The potentially oncogenic HPVs has been associated with oral squamous cell carcinoma [6, 7]. Some evidence has linked them to orogenital contact with the transmission of papillomavirus from the genital zone to the oral cavity [8]. It is suggested that oral HPV infection frequency is different from cervical infection and associated with age [9]. Other studies have detected the presence of HPV in the epithelium of the oropharynx in women with genital HPV by using a cytological examination and the Papanicolaou technique [10]. These studies alert the possibility of a natural reservoir of HPV at a locus outside of the genital region, which could serve as a reinfection focus [10]. Additionally the HPV is rarely present in the vagina of virgin women even with the use of tampons or digital penetration [11].
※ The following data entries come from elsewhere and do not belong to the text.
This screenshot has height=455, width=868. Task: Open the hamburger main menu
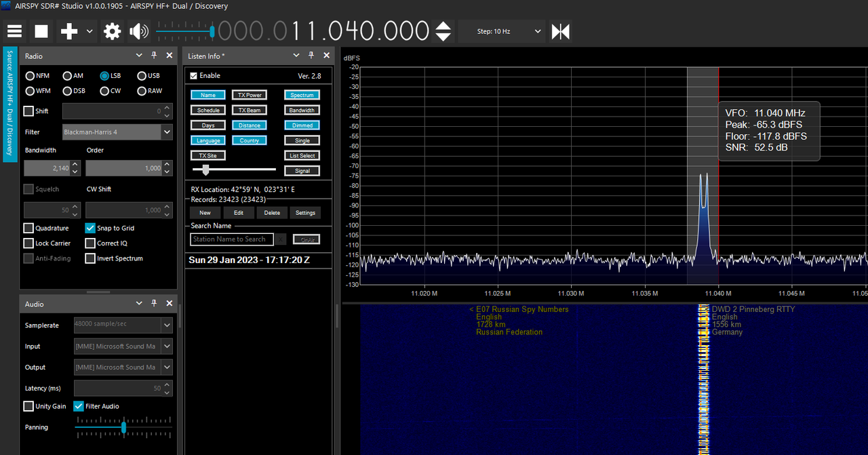pos(14,31)
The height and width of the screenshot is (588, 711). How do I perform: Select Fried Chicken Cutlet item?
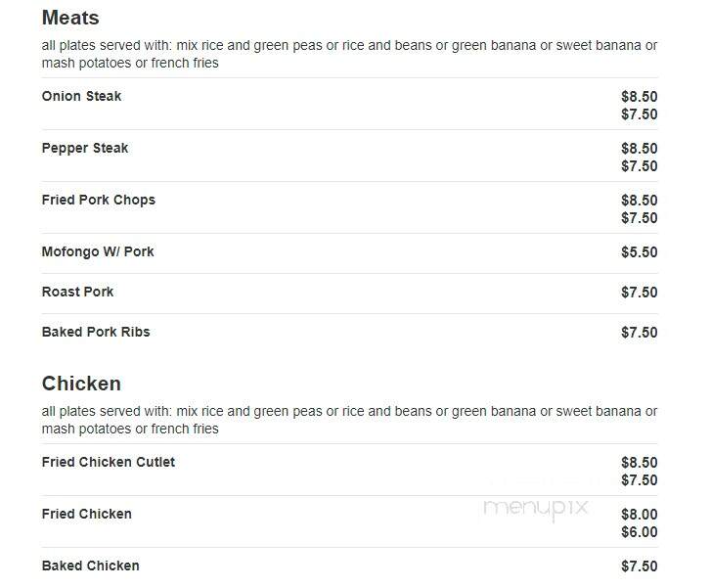(x=109, y=462)
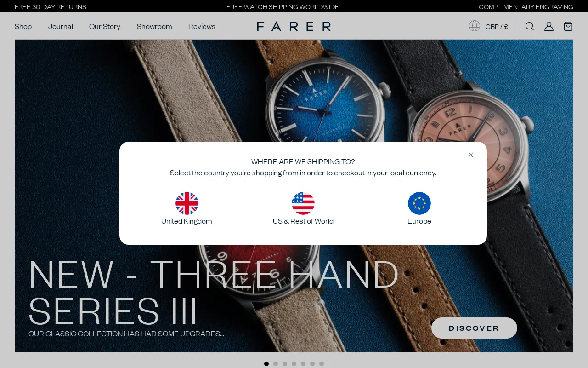
Task: Open the shopping bag icon
Action: [568, 26]
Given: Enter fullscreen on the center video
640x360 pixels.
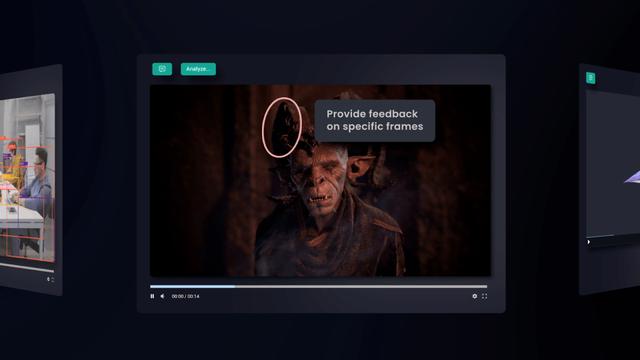Looking at the screenshot, I should (x=484, y=296).
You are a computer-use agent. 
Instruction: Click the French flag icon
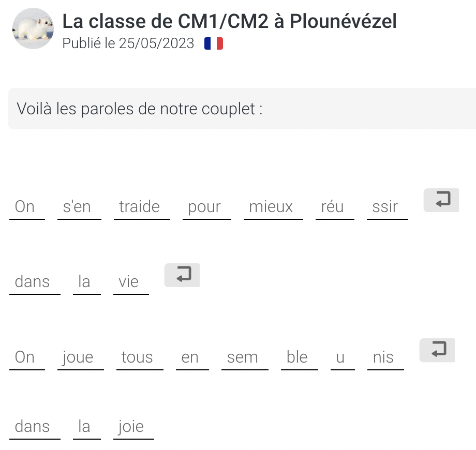click(213, 43)
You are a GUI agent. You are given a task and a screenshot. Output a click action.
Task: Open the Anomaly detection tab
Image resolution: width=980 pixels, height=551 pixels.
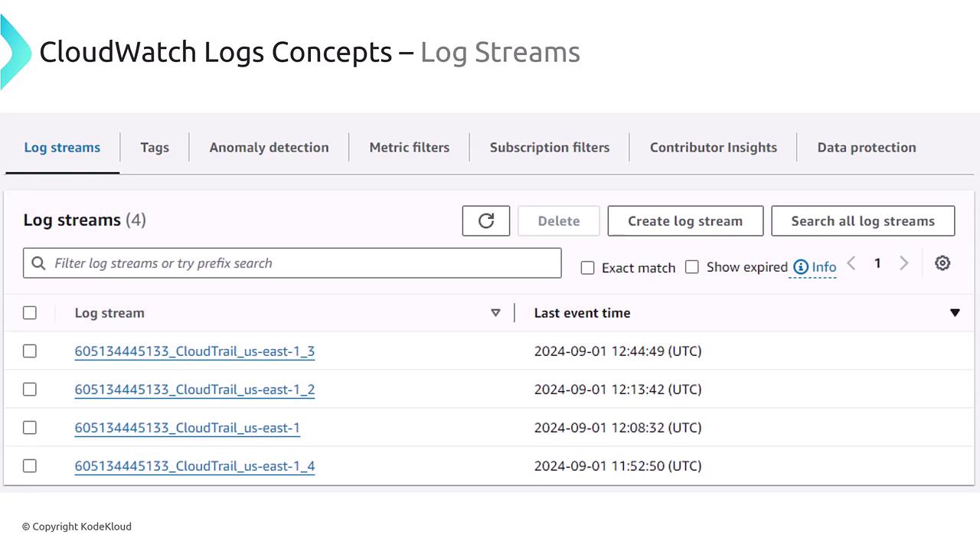(269, 148)
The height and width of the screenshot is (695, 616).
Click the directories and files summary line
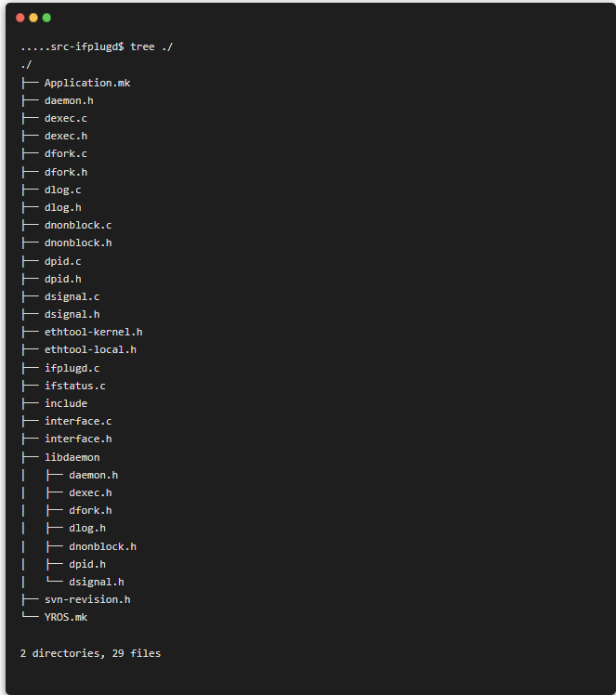(x=90, y=653)
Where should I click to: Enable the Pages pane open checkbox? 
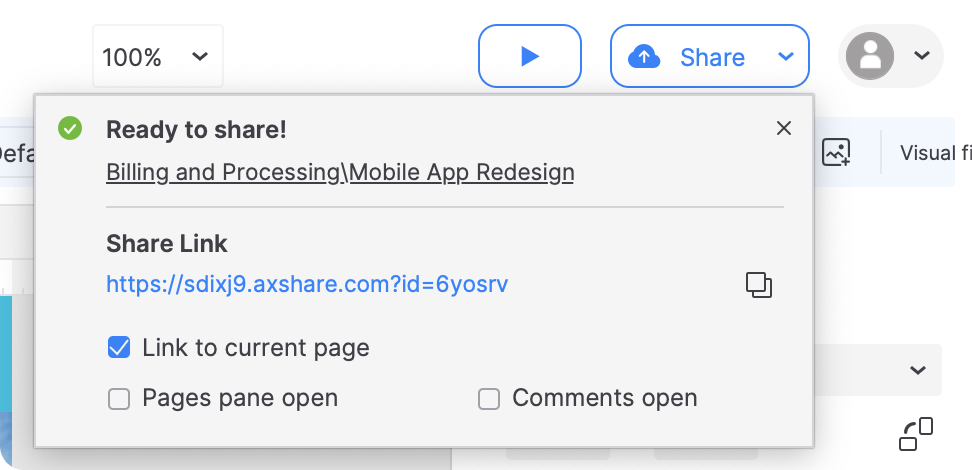pos(119,399)
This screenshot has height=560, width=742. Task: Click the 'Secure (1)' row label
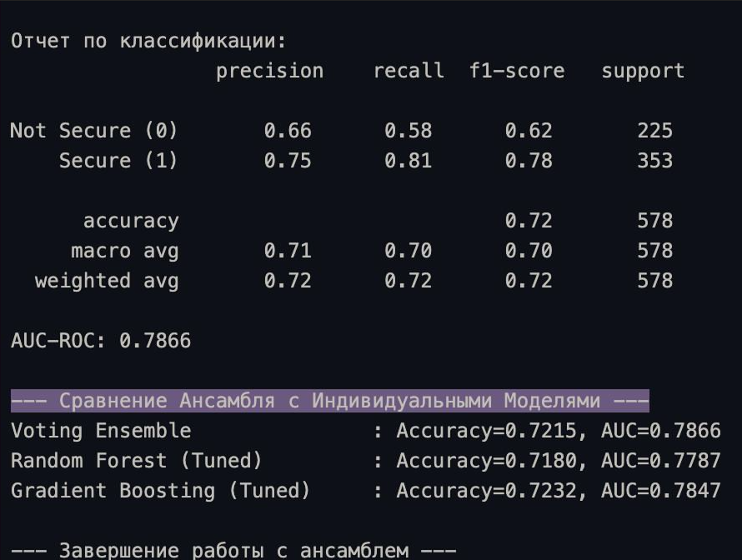(x=118, y=161)
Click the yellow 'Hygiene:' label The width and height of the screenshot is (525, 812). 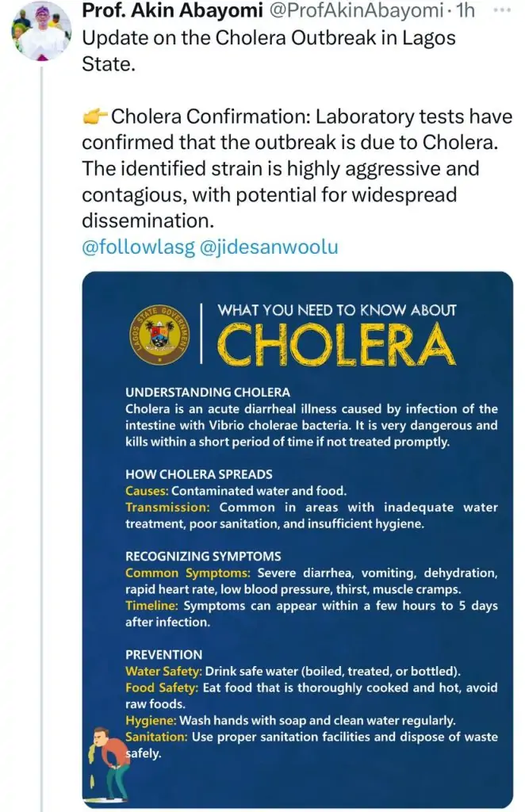tap(151, 721)
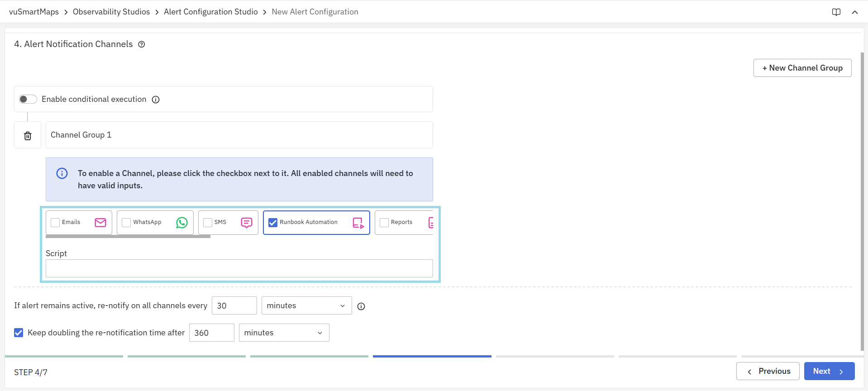Click the New Channel Group button
Viewport: 868px width, 391px height.
pyautogui.click(x=802, y=68)
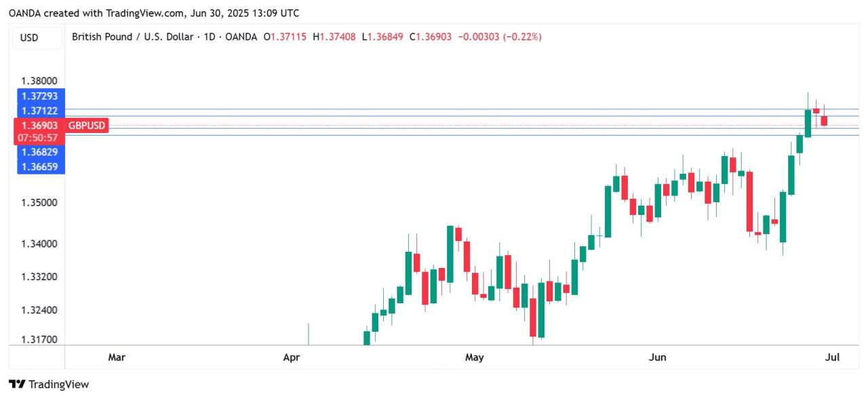This screenshot has width=868, height=399.
Task: Click the Mar label on time axis
Action: pos(117,357)
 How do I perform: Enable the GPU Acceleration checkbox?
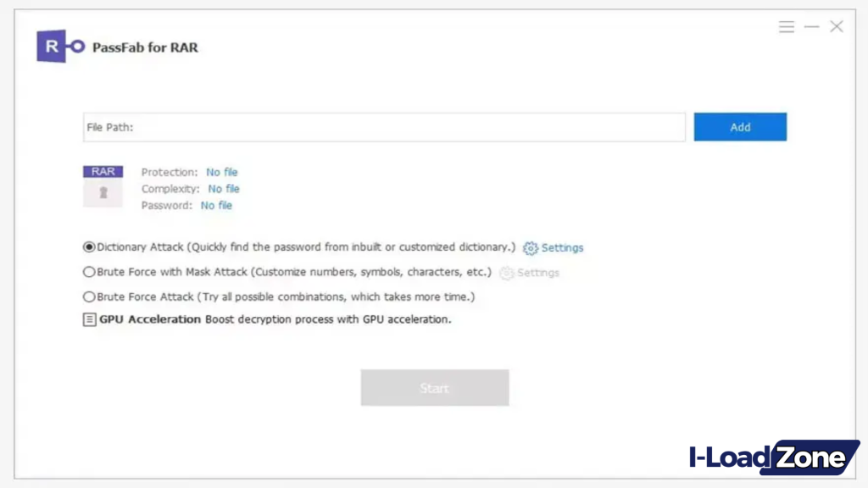click(x=89, y=319)
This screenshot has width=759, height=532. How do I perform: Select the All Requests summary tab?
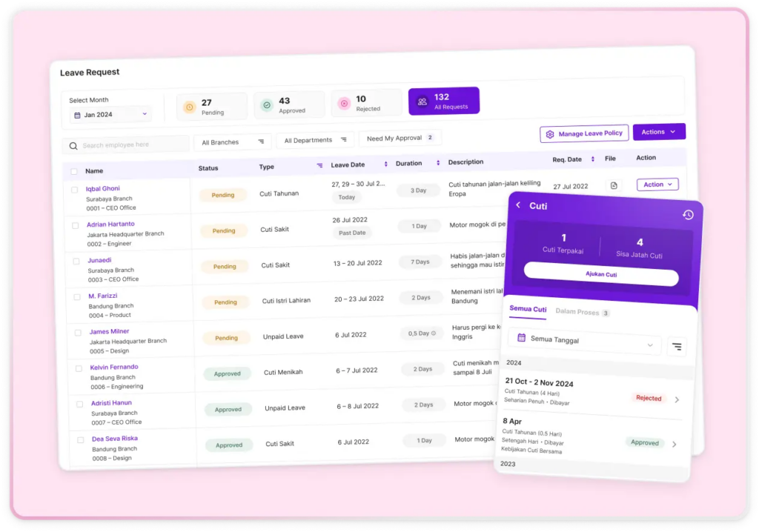[443, 102]
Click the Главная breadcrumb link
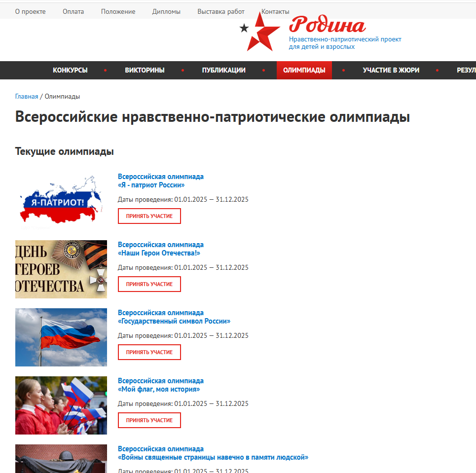This screenshot has width=476, height=473. (x=27, y=97)
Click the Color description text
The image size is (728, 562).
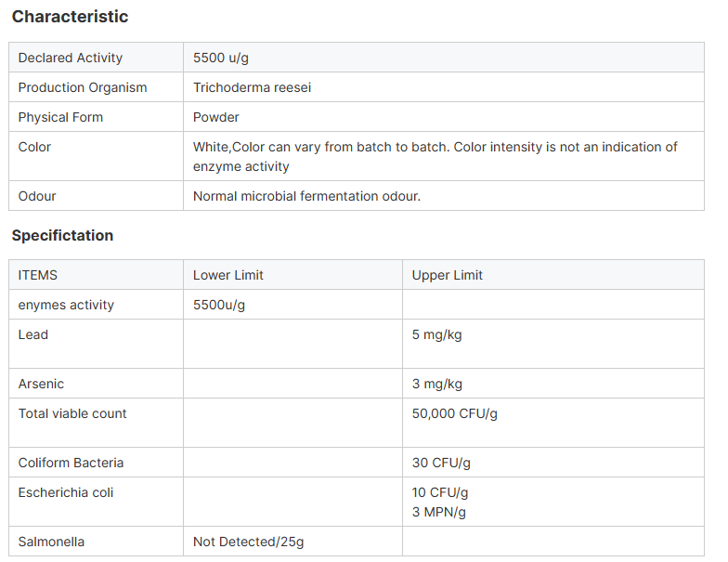tap(435, 156)
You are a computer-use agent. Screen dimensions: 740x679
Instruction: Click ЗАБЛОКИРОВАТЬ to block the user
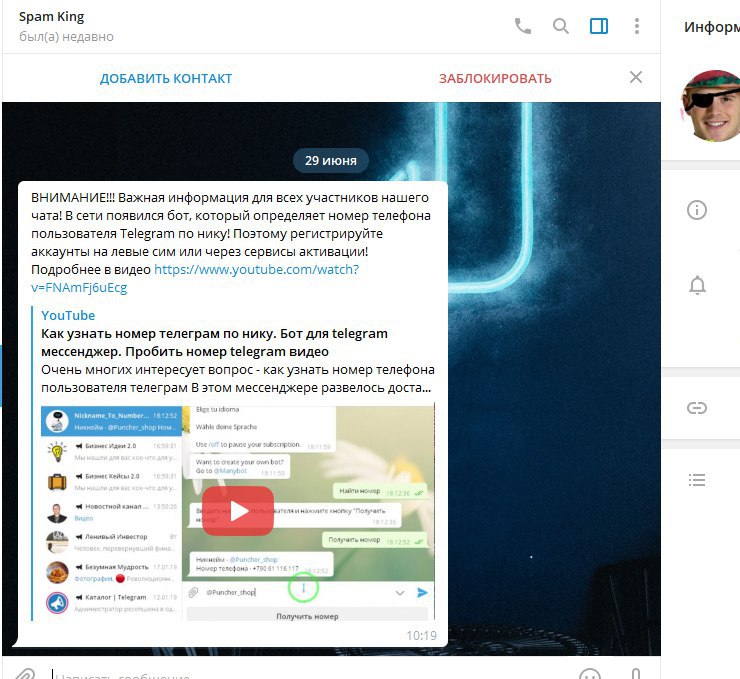(x=495, y=78)
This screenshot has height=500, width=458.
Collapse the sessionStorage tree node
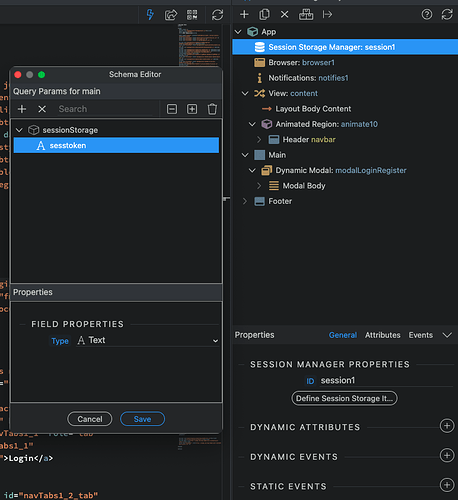coord(19,130)
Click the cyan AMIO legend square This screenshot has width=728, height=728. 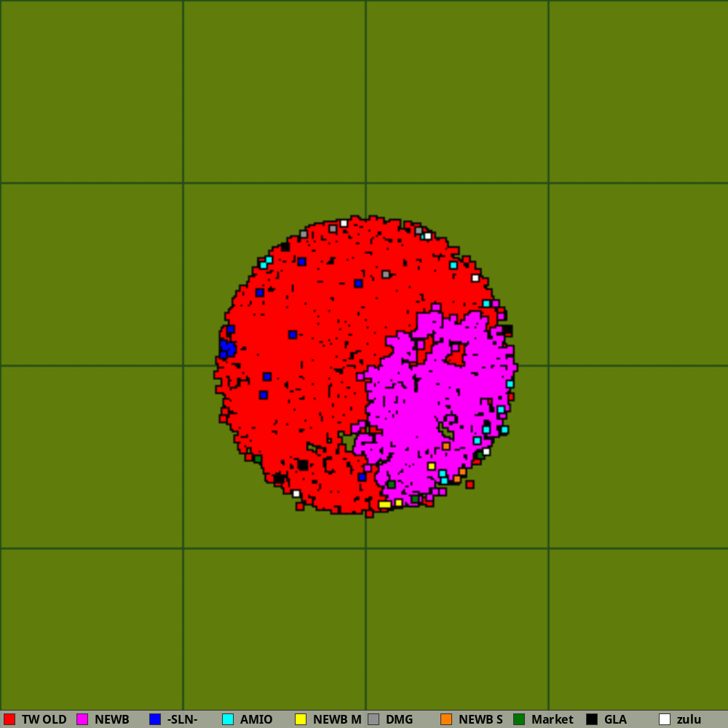228,719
Despite the recognition of a HPV-associated oral malignancy, it is unclear to what extent cervical HPV infection is translocated to oral HPV infection. Previous studies suggested that oral HPV infection analogously to cervical infection is associated with sexual behavior and immunosuppressant [12, 13]. The majority of the studies of buccal HPVs made in the past have explored the relationship between HPV and the development of oral cancer; these studies detected HPV in DNA extracted from the oral cavity of patients with oral lesions and/or abnormalities [14–18] shown that HPVs that infect the genital area can also infect the oral cavity [19]. In healthy Japanese; HPV in oral cavity was present in 0.6% of the population [20]. Other studies have proposed that mothers may serve as the source of infant HPV infection which suggested the possibility of a non-sexual transmission of the virus [21]. In the few studies in which oral and anogenital HPV infections were analyzed, oral HPV infection frequency appeared to be lower than anogenital infection [16, 17, 22, 23]. However, oral and cervical HPV prevalence were similar in a small group with high prevalence of oral or anogenital condylomata [16]. These studies were performed in a high risk population therefore the relationship between HPV infection in cervix and oral cavity related to oral sex practices remains unexplored. The aim of this study was to determine the frequency of HPV in the oral cavity of a Mexican women population with histopathological diagnosis of cervical lesions and to describe the viral infection in relation to oral sex practices and habits to share personal objects such as toothbrush.
Results
This study included 46 voluntary non-smoker and non-alcoholic women that attend to the "Clínica de Displasias del Sector Salud" in the City of Juarez, México. The female subjects attend to this clinic because they presented previous CIN alterations. After they filled out the inform consent and the questionnaire; the patients were instructed by imitation for autosampling the oral cavity. Once in the laboratory and after DNA extraction the human β-globin gene was amplified as an internal control of human DNA as well as a DNA with quality for PCR. Those cases that failed in the β-globin gene amplification were excluded rather than those samples tested positive for β-globin were further used for generic HPV that amplify a wide range of HPV types. After generic HPV positivity the specific PCR for HPV16 and HPV18 were performed. Two regions were sampled in the oral cavity; the first one was the buccal mucosa and the second one was the palate and gum altogether (P/G). All women studied carried generic HPV either in mucosa or P/G, this gives a frequency of 100% for the buccal cavity. However, if the mucosa and P/G are considered separately (Table 1) the percentages of HPV infection were as follows: for generic HPV in the buccal mucosa was 86%, and for P/G was 88% and for HPV16 23% for mucosa and 16% for P/G. The higher frequency of HPV16 in woman having oral sex would suggest a higher risk, however number are too small to see any significant risk.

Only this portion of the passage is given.